To which it can be added that this war, if it comes, will be because the United States and Britain, at least, have lost faith in the current policy of containing Iraq as a response to Saddam's defiance. Undoubtedly, containment has many disadvantages. Despite over-flights by American and British warplanes, despite substantially reduced oil revenues, despite periodic visits by UN inspectors, it allows Saddam – albeit with great difficulty – to work at acquiring weapons of mass destruction. At the same time, containment inflicts great suffering on Iraqi citizens by depriving them of medical facilities.

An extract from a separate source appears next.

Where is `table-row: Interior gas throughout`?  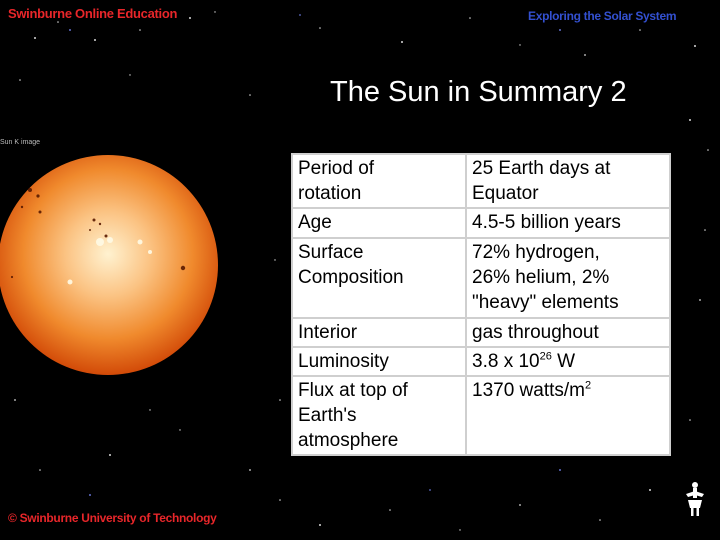
table-row: Interior gas throughout is located at coordinates (481, 332).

This is a genuinely difficult choice. Containment to enforce the UN resolutions on the one hand, which is what France and Germany continue to argue for, or invasion as an act of liberation which America and Britain support. Both policies cost lives, only the timing differs. The second also, as I have noted, increases the possibility of terrorist attacks within Britain. Furthermore, it represents American revenge for 11 September, which is not our business, and it demands from the US a commitment which it has repeatedly walked away from since General Douglas MacArthur left Japan in the early 1950s: nation-building.

Taking account of all these factors, I believe that a prudent reading of British interests would favour a continuation of containment, not war.